## Task instructions
Copy the PMQs live chat comments from "Mrs Balls is" to "the wet carpets.", swapping "Kent" for "Somerset".

## Text provided

Start of Block

January 8th, 2014

PMQs Live Chat: Boring Snoring Edition


Comments in the comments please…


  1. 1
    EU Funded Pro-EU Troll says:

    Vote UKIP

  2. 2
    Jasmin Beckett says:

    I want everyone who disagrees with me dead.

  3. 3
    Compare G'oggins with Cameron says:

    Dave to Michael Meacher: Are you on drugs ?

  4. 4
    RED ED - SON OF BROWN says:


  5. 5
    A Toggle and Two says:

    Ed Miliband. A prick between two balls

  6. 6
    Spot the Ball says:

    Where’s Harman ?

  7. 7
    Mitch says:

    5 soldiers died in separate incidents but 90% of the guff from the Commons is about an MP!

  8. 8
    YUK YUK YUK says:

    After some excellent tributes to PG Ed Miliband’s well rehearsed effort was ridiculously syrupy

  9. 9
    Reader says:

    Mr Goggins sounds like he was a marvel. I’d only hear about him one or two days ago.

  10. 10
    Spartacus says:

    vote more money to greece!

  11. 11
    Ed Miliband says:

    It’s in your DNA as a socialist.

  12. 12
    Can't help noticing says:

    Mrs Balls is not wearing well

  13. 13
    Spartacus says:


  14. 14
    Point of Information says:

    Didn’t the locals tell Dave to sling his hook when he went down to Kent to look at the wet carpets.

    And is not most of the flooding happening on known flood planes, and around rivers which the EA cannot be arsed to clear the silt from ?

End of Block

## Given information

Start of Block

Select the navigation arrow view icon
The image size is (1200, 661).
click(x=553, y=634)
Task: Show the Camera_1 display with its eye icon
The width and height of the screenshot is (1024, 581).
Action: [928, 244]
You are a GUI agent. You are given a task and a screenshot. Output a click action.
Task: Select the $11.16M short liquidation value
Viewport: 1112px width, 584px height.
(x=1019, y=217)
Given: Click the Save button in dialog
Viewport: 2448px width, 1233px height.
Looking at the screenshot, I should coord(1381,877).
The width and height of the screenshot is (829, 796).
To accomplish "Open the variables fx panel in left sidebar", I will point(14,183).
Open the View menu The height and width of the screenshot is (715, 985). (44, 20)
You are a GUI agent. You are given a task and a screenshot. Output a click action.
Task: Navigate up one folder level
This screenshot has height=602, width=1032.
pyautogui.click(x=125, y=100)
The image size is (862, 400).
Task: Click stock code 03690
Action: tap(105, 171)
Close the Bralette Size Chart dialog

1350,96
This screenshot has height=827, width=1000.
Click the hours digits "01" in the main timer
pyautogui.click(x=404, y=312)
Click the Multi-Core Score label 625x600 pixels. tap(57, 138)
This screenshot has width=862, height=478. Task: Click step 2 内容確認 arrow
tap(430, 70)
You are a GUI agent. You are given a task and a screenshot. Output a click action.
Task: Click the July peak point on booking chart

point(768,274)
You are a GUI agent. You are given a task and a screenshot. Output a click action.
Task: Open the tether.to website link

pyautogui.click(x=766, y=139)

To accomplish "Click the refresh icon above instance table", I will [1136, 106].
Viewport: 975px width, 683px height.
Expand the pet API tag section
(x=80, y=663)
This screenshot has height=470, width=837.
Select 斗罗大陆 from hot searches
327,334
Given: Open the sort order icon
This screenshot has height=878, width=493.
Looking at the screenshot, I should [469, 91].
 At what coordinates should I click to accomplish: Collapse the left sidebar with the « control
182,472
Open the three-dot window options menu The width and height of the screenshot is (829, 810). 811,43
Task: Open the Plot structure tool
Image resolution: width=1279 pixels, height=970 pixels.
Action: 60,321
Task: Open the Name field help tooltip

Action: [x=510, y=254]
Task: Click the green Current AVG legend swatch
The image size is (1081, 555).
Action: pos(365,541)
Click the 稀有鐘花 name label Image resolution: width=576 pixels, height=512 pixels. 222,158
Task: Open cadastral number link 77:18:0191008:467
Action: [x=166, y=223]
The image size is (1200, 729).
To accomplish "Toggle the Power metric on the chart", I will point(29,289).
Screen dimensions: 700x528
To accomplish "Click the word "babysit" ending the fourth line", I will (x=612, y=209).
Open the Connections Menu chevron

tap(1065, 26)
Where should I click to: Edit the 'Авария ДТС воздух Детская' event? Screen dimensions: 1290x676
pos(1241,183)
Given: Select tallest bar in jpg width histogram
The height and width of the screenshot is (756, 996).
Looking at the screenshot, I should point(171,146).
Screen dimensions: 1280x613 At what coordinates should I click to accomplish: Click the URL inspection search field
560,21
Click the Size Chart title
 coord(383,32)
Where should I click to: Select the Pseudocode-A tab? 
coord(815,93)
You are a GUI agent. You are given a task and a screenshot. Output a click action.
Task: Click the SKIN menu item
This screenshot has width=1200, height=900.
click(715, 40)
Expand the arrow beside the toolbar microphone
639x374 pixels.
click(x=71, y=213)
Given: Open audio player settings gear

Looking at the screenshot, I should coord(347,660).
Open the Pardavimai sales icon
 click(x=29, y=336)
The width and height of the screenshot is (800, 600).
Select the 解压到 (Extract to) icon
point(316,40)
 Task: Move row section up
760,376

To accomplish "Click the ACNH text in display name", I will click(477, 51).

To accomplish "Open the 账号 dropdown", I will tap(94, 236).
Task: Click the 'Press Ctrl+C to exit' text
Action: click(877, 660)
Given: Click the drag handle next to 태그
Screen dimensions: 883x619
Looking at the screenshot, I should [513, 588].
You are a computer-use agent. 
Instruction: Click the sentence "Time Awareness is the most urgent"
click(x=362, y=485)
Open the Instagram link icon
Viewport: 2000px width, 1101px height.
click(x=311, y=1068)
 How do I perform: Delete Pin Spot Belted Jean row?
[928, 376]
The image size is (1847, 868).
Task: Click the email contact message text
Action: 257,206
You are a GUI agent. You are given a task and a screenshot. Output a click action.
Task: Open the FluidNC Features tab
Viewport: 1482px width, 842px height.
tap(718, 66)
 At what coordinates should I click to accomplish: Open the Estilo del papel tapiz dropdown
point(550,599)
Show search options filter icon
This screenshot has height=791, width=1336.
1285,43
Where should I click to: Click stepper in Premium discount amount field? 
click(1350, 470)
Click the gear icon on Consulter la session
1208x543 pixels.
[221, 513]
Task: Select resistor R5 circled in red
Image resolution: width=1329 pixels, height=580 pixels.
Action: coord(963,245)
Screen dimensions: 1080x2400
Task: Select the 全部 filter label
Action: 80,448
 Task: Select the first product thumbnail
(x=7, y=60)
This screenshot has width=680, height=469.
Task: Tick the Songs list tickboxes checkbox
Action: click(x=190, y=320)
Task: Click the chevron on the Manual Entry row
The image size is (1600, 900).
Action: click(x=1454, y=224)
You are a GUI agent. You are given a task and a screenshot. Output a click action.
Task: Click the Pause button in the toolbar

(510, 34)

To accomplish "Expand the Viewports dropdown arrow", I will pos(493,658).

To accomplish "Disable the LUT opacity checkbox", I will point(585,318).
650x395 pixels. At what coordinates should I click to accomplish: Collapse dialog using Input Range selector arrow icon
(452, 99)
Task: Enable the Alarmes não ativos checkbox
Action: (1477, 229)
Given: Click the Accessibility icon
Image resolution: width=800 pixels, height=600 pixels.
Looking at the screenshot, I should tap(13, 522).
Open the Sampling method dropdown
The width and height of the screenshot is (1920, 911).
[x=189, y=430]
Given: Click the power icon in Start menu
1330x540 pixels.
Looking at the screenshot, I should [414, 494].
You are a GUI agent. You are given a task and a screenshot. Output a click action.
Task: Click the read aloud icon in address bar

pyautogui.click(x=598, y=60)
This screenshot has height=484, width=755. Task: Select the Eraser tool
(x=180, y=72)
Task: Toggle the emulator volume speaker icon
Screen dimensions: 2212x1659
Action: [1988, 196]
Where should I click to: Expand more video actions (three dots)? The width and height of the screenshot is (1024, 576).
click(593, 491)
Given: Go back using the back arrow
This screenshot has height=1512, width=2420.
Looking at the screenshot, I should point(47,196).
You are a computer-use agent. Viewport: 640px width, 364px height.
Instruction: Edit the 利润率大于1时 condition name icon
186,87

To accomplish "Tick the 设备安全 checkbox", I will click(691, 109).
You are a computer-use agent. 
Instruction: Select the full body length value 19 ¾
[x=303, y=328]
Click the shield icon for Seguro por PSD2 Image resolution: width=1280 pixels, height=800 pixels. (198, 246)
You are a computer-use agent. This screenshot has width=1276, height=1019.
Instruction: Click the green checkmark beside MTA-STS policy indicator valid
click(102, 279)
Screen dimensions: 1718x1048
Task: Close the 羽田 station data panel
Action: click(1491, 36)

End of Block

## Result of the exercise
Mrs Balls is not wearing well

  13. 13
    Spartacus says:


  14. 14
    Point of Information says:

    Didn’t the locals tell Dave to sling his hook when he went down to Somerset to look at the wet carpets.